During warmup for one of the biggest invitational meets of my junior year, I had a nasty landing out of a double turn, and my left ankle snapped as I landed. Everything went quiet around me as I stood up, realizing I could not put weight on my ankle. I hopped off the floor by jumping on my right ankle, keeping the weight off the injured one. My mind was spinning a thousand miles a minute as my coaches and trainers rushed over to comfort me as tears began to fall. This incident marked three serious ankle injuries, each from gymnastics. I had told myself going into this season that if I had one more injury during my career, I would be done; I would have to be. It was too difficult and draining both mentally and physically to come back from the first two injuries. I didn’t feel like doing that again. The trainer told me at the meet I had suffered a grade three sprain to my left ankle. I knew how difficult it was to regain strength in an ankle after a serious sprain like that, and was unsure what the rest of my season, let alone my career, looked like at that point. 

With tears still streaming down my rosy red cheeks and an ice pack rested against my ankle, my teammates began to come over to comfort me. I learned that not only did I hear my ankle snap when I landed, but so did my teammates… who were on the other side of an extremely loud gymnasium. The thought of that made me shudder, and I realized that this was a more serious injury than I thought. I scratched my events for that meet, a meet I had waited all season to compete at, and stayed the rest of the meet to cheer on my teammates despite desperately wanting to go home to cry in my bed over a feeling I knew all too well. My season was over, and I didn’t know what the future of my gymnastics career looked like. 

On the bus ride home, I called my physical therapist- who I practically had on speed dial by this point- and got an appointment for the next morning to try to make my recovery process as quick as possible. I had told myself after my second injury that one more would put me out for the rest of my career, but I was determined to compete one more time before the end of my junior season. 

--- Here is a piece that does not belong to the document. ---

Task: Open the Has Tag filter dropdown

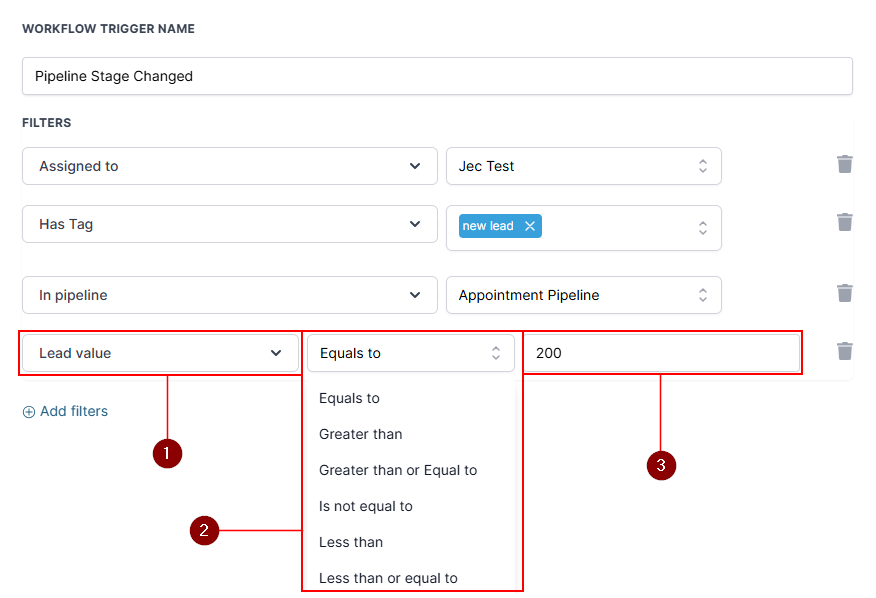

I was able to regain some strength in my ankle to secure a spot in the bars lineup at conference, but I felt alone, I felt destroyed, I felt broken, and I didn’t start training again after season had ended. I gave myself some distance between myself and the sport. And that’s where I am right now, tugged between the sport that had become my home or putting myself first. I realize now that I’ve had some distance that maybe being a gymnast my entire life I never learned to put myself first. My team always came first for me. But that is what I am determined to learn to do now, put myself first.